High-performing mice had about 2.5 times more of these receptors in their thalamus than low-performing mice. Brain activity recordings revealed that these receptors help establish synchronous activity between the thalamus and the prefrontal cortex during working memory tasks.
This synchrony appears to be essential for maintaining memory, the researchers found: The higher it was, the more likely the mouse was to make an accurate “left or right” choice when it found itself at a fork in the maze, showing it had remembered the information obtained in a previous visit.
“We demonstrate that mice that perform better, have more of these receptors and are therefore able to establish more synchrony,” Rajasethupathy said.
The findings expand classical models by revealing the crucial role of the dialogue between the prefrontal cortex and thalamus, suggesting new ways for researchers to think about working memory.

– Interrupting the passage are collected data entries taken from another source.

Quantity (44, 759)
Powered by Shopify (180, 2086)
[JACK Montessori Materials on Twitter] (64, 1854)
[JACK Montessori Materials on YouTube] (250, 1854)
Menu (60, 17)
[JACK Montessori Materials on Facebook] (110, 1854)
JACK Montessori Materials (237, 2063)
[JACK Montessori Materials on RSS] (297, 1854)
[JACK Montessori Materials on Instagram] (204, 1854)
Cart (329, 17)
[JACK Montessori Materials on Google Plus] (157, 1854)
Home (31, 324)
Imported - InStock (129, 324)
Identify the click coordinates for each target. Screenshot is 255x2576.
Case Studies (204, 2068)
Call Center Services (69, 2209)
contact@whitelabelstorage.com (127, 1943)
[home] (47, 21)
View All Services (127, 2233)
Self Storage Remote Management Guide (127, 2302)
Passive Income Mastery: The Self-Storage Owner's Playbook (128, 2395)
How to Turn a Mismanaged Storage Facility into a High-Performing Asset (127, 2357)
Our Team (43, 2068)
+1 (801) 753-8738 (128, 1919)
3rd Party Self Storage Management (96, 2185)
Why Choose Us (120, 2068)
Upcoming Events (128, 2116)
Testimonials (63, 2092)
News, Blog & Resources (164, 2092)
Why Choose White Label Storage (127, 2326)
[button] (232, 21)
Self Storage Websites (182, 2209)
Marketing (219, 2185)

Rajasethupathy and her colleagues plan to continue investigating the details of the role played by Gpr12 receptors–work which may lead to potential therapeutic targets for treating deficits in working memory.

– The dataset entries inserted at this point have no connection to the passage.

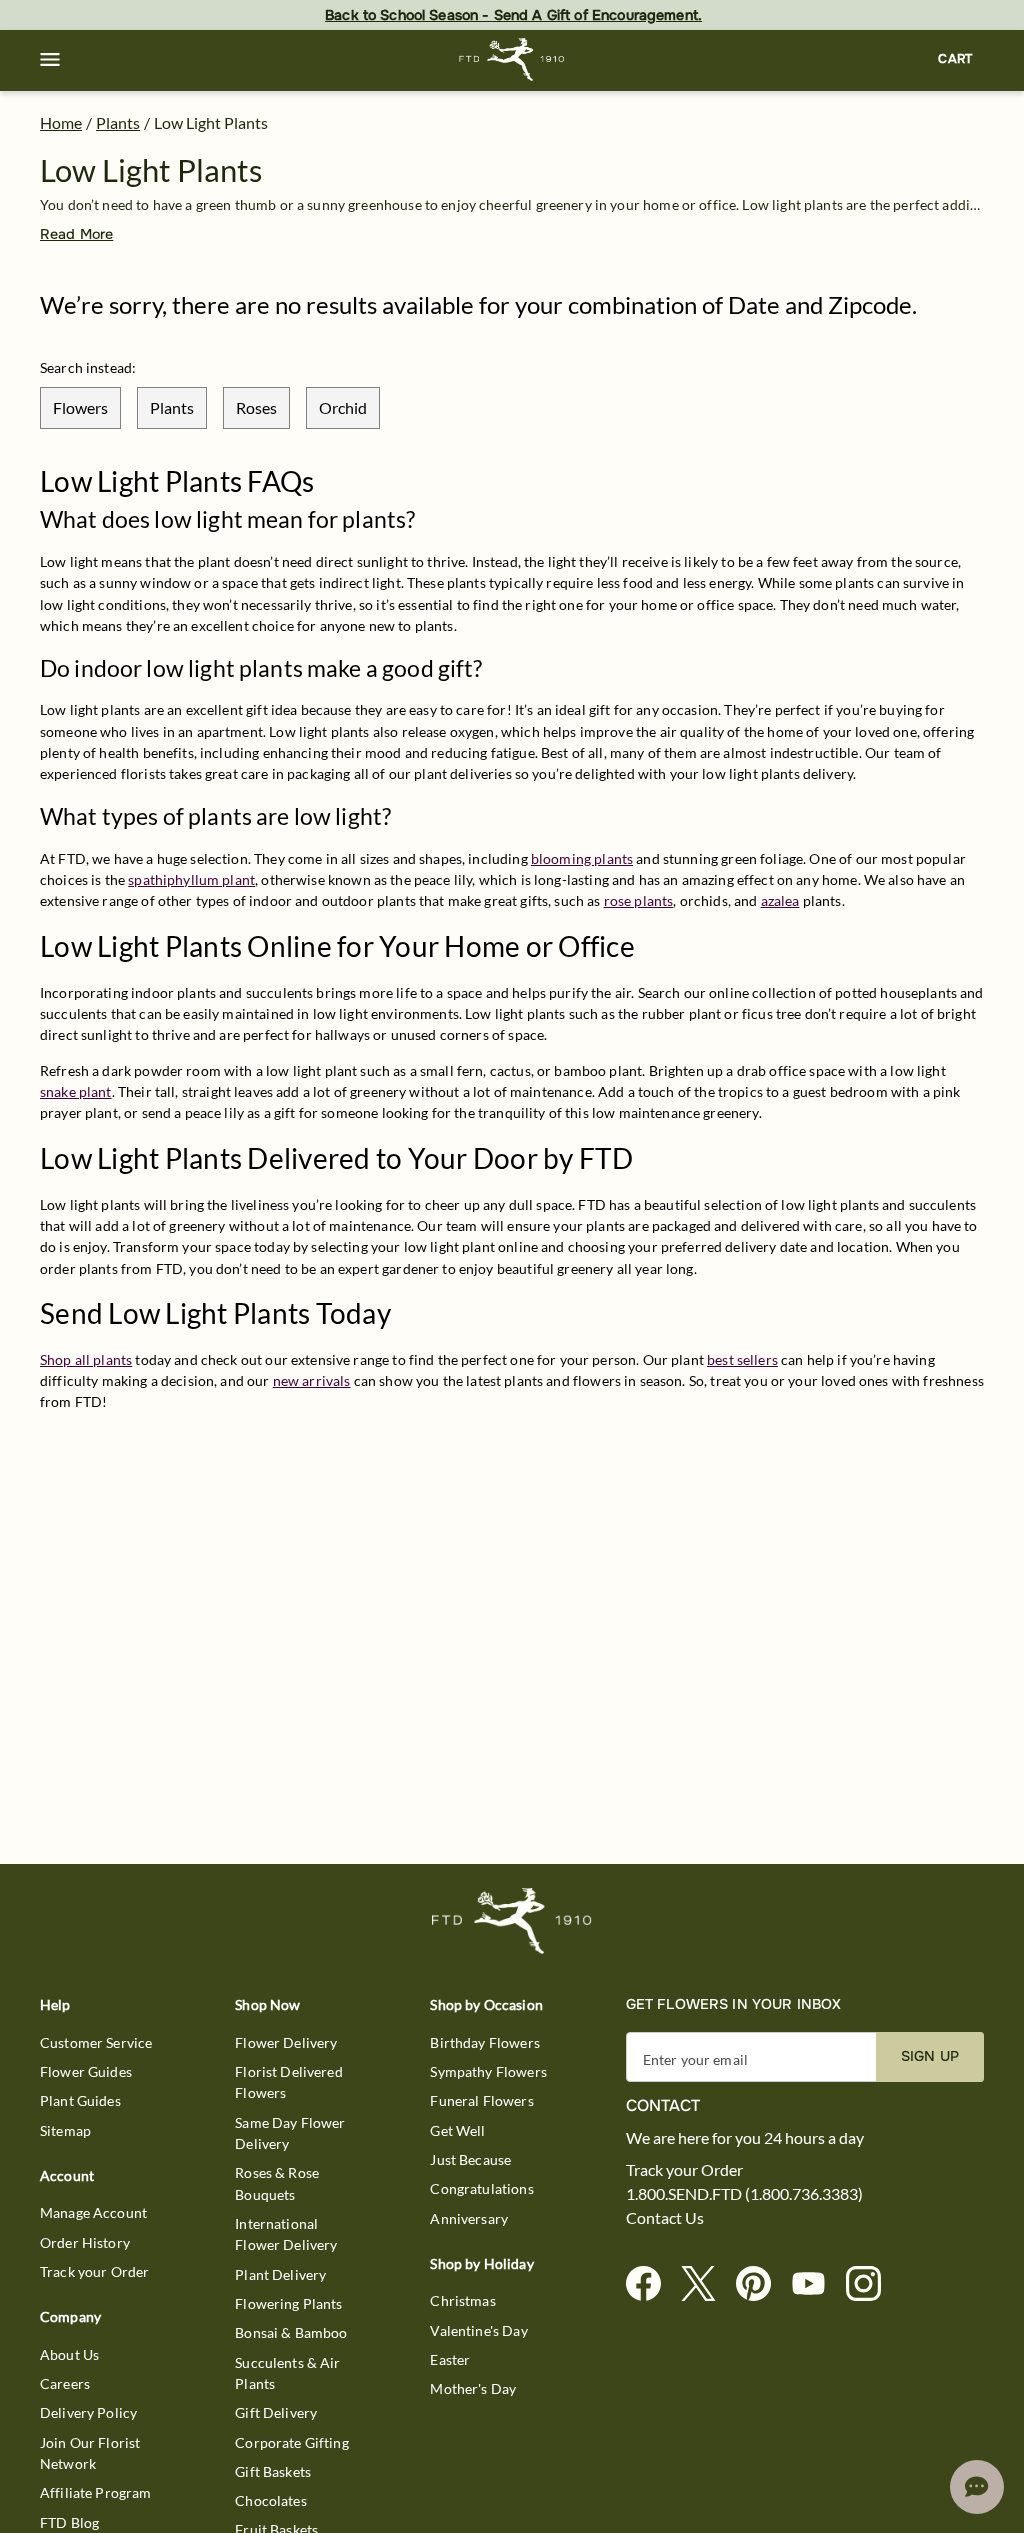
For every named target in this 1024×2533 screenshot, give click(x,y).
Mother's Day (473, 2388)
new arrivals (312, 1380)
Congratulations (481, 2188)
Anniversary (469, 2218)
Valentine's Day (478, 2330)
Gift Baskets (273, 2471)
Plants (118, 122)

“It’s rare to find a single gene with a strong influence on a complex cognitive function like working memory,” she says. “But it happened to be true in this case, and it led us to unexpected mechanisms involved in working memory.”
About this memory research article
Garvan Institute of Medical Research
Katherine Fenz – Rockefeller University
The image is credited to Laboratory of Neural Dynamics and Cognition at The Rockefeller University.

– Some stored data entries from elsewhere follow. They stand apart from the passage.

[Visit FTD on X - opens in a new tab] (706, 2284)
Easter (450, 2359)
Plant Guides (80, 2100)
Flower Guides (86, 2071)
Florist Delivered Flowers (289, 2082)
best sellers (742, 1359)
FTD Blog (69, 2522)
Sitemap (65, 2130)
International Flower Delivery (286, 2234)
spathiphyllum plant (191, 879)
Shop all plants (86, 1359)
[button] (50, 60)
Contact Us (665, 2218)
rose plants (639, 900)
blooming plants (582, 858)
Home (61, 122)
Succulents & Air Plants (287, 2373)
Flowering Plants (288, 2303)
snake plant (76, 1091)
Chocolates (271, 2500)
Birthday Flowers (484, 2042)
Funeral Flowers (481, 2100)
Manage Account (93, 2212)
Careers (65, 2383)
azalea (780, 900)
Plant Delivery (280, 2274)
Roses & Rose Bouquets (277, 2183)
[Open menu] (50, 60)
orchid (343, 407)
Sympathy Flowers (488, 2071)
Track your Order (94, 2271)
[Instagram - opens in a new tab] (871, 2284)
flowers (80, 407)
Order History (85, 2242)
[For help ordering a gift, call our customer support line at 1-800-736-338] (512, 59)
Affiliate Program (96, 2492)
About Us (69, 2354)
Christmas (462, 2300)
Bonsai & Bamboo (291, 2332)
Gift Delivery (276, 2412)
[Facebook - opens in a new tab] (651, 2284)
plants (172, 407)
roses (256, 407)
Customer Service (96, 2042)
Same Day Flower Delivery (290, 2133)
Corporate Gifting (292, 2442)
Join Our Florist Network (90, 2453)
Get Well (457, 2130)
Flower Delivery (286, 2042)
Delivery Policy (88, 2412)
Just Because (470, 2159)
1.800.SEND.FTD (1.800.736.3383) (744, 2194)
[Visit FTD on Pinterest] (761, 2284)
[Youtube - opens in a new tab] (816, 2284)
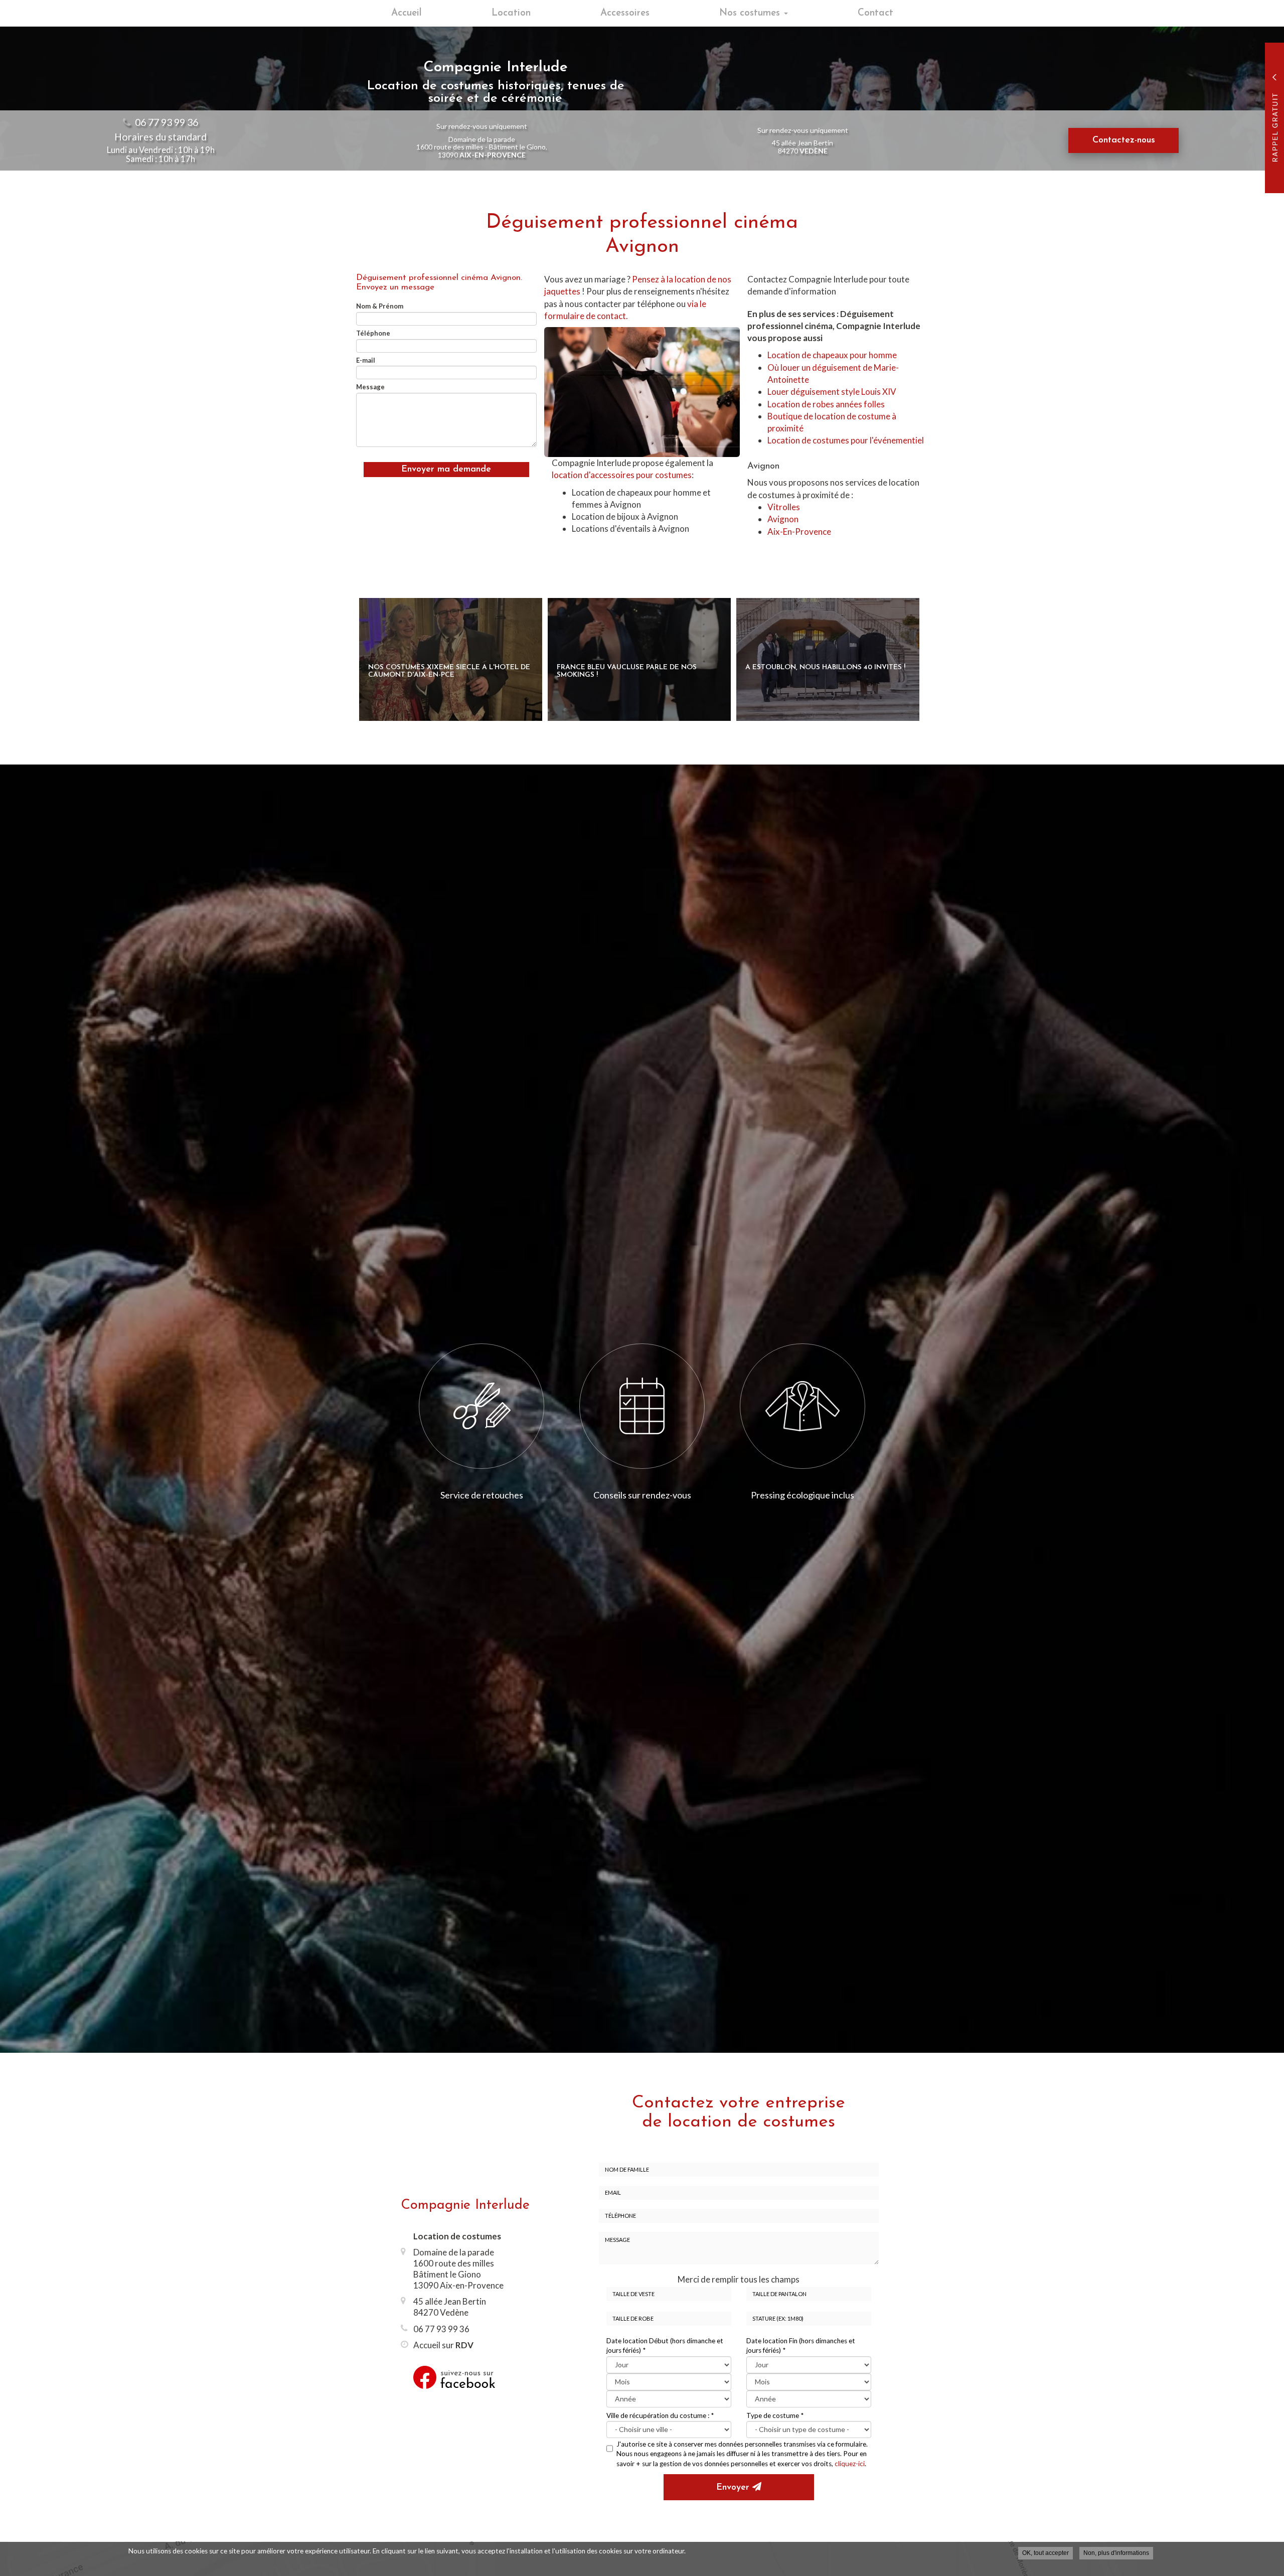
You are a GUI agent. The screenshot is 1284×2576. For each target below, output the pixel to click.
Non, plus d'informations (1116, 2552)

Original Research: Closed access
“A Thalamic Orphan Receptor Drives Variability in Short-Term Memory” by Priya Rajasethupathy et al. Cell.
A Thalamic Orphan Receptor Drives Variability in Short-Term Memory
• Genetic mapping in outbred mice identifies a locus ( Smart1) for short-term memory
• Thalamic transcriptome stratifies Smart1 haplotypes into high and low performers
• Within the Smart1 locus, an orphan GPCR is a potent modifier of short-term memory
• Brain recordings reveal Gpr12-driven thalamocortical functions in short-term memory
Working memory is a form of short-term memory that involves maintaining and updating task-relevant information toward goal-directed pursuits. Classical models posit persistent activity in prefrontal cortex (PFC) as a primary neural correlate, but emerging views suggest additional mechanisms may exist. We screened ∼200 genetically diverse mice on a working memory task and identified a genetic locus on chromosome 5 that contributes to a substantial proportion (17%) of the phenotypic variance. Within the locus, we identified a gene encoding an orphan G-protein-coupled receptor, Gpr12, which is sufficient to drive substantial and bidirectional changes in working memory. Molecular, cellular, and imaging studies revealed that Gpr12 enables high thalamus-PFC synchrony to support memory maintenance and choice accuracy. These findings identify an orphan receptor as a potent modifier of short-term memory and supplement classical PFC-based models with an emerging thalamus-centric framework for the mechanistic understanding of working memory.